La tornata amministrativa, com’era inevitabile, non ha provocato strascichi sugli equilibri nazionali di governo e anzi si può dire che Mario Draghi ne è uscito per certi versi rafforzato. Tuttavia ha messo in luce difficoltà e problemi soprattutto nel centrodestra e nel M5S. Il Pd infatti ha vinto al primo turno a Milano, Bologna e Napoli e gioca a fare l’en plein anche a Roma e Torino. Proprio queste due città, cinque anni or sono, erano state la dimostrazione plateale del grillismo vincente, con i suoi Vaffa e le alchimie di democrazia diretta allora concentrate sulla piattaforma digitale del figlio di Casaleggio.

Invece Torino e Roma sono risultate la dimostrazione che il Terzo Polo vagheggiato da Grillo e di Maio come un maglio per abbattere il sistema politico esistente è fuori uso e in fase di tramonto. L’arrivo di Giuseppe Conte alla guida dei Cinquestelle non è bastato a frenare l’emorragia di voti. Il che ha un riflesso proprio sul fin qui vincitore: il Nazareno. Se infatti il MoVimento crolla fin quasi al scomparire, si riducono fino ad azzerarsi anche gli scenari di possibili alleanze “strutturali” a fini elettorali.

Non diversamente annaspa il centrodestra. Nonostante i numeri sbandierati da Matteo Salvini, la Lega è apparsa in regressione e anche la slavina elettorale targata Fratelli d’Italia sembra aver perso energia. Colpa dei candidati poco convincenti e scelti troppo tardi, è stata la spiegazione di Salvini e in parte anche della Meloni.
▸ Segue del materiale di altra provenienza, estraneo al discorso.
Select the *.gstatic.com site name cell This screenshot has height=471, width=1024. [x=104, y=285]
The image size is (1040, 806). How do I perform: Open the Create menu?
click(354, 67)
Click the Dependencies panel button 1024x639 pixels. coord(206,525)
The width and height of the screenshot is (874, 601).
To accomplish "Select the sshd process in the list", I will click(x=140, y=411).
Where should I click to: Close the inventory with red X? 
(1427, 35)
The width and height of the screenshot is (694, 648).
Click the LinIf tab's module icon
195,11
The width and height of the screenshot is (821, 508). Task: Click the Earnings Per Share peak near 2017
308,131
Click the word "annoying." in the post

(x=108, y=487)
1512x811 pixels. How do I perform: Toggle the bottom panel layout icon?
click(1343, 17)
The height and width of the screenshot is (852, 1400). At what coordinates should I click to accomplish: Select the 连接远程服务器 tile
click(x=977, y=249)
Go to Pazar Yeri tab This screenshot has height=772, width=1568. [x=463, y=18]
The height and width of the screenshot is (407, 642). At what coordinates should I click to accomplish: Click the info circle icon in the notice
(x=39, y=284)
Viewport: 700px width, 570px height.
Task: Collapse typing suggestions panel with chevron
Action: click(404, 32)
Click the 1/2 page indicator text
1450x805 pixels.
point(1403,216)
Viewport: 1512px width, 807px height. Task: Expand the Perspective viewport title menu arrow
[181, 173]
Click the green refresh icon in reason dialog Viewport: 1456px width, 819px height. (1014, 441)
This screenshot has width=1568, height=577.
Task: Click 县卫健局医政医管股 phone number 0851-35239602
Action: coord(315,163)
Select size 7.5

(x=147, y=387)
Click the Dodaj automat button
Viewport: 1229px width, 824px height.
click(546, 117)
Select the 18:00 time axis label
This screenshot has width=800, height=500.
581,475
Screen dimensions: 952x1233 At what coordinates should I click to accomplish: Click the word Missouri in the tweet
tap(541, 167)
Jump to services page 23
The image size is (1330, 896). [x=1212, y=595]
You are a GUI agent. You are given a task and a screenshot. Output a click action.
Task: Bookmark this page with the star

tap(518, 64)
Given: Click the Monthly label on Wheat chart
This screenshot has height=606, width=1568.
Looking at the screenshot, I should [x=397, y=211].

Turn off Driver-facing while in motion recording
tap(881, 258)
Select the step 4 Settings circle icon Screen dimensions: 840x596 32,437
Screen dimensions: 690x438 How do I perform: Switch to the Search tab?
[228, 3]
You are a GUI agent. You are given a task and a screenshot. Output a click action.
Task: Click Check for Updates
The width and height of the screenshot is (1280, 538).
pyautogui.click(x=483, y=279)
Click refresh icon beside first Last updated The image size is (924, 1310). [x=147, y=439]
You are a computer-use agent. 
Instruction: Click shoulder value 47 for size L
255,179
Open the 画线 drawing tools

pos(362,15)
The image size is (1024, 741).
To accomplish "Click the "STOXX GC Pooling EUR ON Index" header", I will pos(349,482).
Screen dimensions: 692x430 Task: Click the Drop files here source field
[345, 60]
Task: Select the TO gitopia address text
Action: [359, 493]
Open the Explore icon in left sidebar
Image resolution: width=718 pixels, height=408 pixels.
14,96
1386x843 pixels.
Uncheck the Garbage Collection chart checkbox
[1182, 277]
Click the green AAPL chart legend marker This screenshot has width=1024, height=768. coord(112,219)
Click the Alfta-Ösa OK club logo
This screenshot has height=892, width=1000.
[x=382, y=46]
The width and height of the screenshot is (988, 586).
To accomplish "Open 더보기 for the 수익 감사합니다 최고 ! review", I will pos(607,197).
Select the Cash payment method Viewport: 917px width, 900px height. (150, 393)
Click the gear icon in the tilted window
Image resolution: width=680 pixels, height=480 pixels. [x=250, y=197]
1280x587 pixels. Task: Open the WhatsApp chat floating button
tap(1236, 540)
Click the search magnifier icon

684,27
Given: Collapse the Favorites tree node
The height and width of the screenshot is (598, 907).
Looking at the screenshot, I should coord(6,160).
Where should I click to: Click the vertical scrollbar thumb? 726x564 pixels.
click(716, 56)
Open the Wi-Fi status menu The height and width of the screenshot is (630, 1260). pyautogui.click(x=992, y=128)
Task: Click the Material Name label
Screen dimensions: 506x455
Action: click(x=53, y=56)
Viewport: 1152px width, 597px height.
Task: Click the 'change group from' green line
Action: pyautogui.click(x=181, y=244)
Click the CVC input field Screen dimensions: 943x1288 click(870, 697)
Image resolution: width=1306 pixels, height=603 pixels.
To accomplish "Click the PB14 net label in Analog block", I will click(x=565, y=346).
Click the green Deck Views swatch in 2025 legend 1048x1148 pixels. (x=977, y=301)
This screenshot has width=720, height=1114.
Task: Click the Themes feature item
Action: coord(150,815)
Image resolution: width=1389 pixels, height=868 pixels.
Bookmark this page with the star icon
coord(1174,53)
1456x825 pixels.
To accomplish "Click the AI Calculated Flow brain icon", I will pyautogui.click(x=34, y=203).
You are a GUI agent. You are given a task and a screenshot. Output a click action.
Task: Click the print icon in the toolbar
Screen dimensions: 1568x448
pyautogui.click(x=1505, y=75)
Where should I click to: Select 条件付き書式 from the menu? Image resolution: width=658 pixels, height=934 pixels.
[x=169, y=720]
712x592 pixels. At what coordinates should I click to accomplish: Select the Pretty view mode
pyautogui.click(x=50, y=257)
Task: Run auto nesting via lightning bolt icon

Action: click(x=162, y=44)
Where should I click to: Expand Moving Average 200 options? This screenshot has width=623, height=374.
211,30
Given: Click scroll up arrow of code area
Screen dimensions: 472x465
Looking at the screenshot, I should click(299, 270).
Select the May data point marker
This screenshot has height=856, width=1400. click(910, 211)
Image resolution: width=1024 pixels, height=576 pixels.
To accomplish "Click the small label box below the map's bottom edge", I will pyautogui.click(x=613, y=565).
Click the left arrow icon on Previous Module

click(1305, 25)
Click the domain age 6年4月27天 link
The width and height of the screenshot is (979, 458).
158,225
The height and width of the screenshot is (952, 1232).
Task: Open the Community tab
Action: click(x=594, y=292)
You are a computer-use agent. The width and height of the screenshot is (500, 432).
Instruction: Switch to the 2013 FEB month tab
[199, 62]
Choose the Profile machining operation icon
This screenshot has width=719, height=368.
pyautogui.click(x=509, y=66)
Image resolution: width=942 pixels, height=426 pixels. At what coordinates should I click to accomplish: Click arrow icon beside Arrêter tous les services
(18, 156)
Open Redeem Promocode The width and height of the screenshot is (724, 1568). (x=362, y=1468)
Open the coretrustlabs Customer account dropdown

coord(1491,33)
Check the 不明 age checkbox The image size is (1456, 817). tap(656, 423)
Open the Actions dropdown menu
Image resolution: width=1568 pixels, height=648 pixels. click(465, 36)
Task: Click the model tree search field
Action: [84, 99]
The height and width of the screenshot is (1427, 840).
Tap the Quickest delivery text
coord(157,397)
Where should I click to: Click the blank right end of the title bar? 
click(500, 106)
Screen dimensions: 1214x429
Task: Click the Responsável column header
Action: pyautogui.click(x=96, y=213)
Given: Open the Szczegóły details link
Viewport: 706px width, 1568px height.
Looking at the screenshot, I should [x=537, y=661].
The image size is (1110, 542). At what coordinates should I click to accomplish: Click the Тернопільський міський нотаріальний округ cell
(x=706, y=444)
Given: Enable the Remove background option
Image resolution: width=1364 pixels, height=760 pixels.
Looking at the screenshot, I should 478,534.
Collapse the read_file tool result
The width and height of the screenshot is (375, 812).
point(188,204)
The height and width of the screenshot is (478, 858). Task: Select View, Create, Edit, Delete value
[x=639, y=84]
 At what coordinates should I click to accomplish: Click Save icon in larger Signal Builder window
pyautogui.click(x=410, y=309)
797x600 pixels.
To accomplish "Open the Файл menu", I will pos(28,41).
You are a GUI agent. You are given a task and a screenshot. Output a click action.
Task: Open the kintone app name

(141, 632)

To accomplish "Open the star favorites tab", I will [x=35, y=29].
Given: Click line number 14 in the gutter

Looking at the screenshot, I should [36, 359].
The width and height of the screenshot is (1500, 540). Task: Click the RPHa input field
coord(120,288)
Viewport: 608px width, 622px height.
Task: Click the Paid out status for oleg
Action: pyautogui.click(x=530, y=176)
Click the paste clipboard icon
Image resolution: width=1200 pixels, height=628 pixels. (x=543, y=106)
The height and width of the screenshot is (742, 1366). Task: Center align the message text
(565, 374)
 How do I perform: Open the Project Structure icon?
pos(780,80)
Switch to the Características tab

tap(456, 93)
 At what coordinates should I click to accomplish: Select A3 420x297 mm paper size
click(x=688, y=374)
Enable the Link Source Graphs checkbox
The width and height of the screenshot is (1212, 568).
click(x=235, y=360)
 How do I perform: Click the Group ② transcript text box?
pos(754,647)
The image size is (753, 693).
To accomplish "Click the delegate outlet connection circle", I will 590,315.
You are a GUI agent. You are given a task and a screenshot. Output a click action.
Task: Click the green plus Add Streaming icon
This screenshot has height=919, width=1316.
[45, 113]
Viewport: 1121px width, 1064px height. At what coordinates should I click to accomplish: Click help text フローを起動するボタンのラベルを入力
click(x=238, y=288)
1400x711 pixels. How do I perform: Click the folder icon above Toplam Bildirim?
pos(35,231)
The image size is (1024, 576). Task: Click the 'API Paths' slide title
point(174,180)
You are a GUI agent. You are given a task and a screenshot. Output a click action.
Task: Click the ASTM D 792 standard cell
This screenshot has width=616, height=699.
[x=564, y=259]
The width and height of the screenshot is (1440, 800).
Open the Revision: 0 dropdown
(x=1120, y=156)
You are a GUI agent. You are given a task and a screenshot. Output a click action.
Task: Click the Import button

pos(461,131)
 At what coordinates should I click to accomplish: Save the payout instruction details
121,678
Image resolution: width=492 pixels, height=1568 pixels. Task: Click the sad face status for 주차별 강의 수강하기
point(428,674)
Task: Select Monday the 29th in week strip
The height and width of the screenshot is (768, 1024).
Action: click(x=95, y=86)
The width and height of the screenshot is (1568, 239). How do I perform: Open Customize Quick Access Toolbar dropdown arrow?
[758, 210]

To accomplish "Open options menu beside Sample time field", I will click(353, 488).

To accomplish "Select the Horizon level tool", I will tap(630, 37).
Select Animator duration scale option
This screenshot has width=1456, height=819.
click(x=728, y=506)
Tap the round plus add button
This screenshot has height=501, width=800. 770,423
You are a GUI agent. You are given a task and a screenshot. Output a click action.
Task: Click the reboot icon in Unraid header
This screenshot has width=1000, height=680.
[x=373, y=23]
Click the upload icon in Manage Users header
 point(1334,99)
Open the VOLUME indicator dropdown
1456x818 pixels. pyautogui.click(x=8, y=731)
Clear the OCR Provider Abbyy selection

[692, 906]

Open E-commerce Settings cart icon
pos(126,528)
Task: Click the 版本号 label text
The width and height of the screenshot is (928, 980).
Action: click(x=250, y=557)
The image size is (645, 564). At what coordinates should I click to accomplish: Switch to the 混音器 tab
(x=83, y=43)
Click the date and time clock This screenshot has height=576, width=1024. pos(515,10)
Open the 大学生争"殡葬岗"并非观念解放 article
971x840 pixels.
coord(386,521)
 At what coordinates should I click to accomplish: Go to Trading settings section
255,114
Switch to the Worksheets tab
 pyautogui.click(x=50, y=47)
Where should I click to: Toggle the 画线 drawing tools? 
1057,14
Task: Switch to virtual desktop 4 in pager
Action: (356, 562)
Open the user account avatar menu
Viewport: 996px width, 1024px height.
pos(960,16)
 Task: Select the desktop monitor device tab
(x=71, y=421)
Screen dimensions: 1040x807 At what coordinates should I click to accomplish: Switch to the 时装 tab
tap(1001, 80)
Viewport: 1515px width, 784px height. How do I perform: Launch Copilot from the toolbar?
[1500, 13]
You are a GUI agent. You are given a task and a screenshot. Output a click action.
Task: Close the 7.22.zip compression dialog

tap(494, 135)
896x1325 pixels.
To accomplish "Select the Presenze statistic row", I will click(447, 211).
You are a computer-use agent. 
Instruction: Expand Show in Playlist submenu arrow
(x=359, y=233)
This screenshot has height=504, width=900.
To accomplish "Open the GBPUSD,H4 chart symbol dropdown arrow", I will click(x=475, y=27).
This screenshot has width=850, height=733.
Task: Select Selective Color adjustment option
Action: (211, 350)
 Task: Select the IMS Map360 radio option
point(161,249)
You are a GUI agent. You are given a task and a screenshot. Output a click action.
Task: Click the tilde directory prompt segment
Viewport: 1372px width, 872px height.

Ma appare una giustificazione consolatoria.
Si vedrà come le forze politiche si attrezzeranno per i ballottaggi e il proseguimento della legislatura. E soprattutto in che modo si predisporranno ai banchi di partenza per l’elezione del successore di Mattarella.

Ma uno sguardo più a fondo conferma quello che su queste colonne avevamo delineato. Ossia che, sbriciolato il polo grillino, ambedue gli schieramenti di centrodestra e centrosinistra che si fronteggiano e gareggiano per la guida del Paese appaiono lacerati e confusi, capaci di tattiche ma pochissimo di strategie, in sostanza incapaci di dimostrarsi autosufficienti per raccogliere le sfide che il Recovery pone e attuare le riforme contenute nel Pnrr. Paletti fondamentali da superare se si vuole accedere alle risorse messe a disposizione della Ue.

Il centrodestra è privo di premiership; il centrosinistra di alleati. È come se a entrambi mancasse uno come Draghi, con il suo carisma e la sua autorevolezza, per apparire e soprattutto essere credibili e in grado di camminare in sicurezza. Ma com’è noto il presidente del Consiglio governa sulla base di una maggioranza poco coesa ma ampia, l’unico modo per rispettare il cronoprogramma e gli impegni con l’Europa che sono la bussola dell’esecutivo.

E allora? Se le domande si moltiplicano, le risposte latitano. Non è un caso, vista la crisi di sistema che avvolge l’Italia. Toccherà alla politica, sperando che ne sia capace, sbrogliare la matassa ma è complicato ritenere che una parte o l’altra da sole possano garantire stabilità e unitarietà d’indirizzo. Quel che serve è uno sforzo corale che allontani populismo e demagogia, che eviti scorciatoie e propaganda, che consenta al Paese di sfruttare appieno le opportunità finanziarie e sociali che l’attuale fase storica propone. Draghi fa il suo, ma non basta.

Deve essere accompagnato e supportato da un idem sentire delle forze politiche che lo aiuti a completare il compito affidatogli da Sergio Mattarella. Potendo contare sul fatto che c’è un pezzo d’Italia che rigetta soluzioni abborracciate e misure di corto respiro. Che vuole veder affermarsi il merito e non le spintarelle, che predilige capacità e competenza al posto di scenari visionari e di forte stoltezza. E’ quel Paese fatto di cittadini che ogni giorno cercano, senza trovarla, una Pubblica amministrazione alleata e non matrigna, che rispettano le regole e vorrebbe lo facessero tutti, che dispregia le furbizie e anela alla giustizia sociale e a quella giusta tout court.

Milioni di italiani che sanno competere e vogliono farlo: a patto che non ci siano favoritismi e concessioni al lato oscuro rappresentato dalla criminalità. Forse per raggiungere questi obiettivi è necessario non disperdere le capacità del capo del governo e non mandare all’aria una maggioranza sbilenca ma allo stato priva di alternative. Vedremo. Ma l’urlo che arriva dalle urne deve trovare ascolto.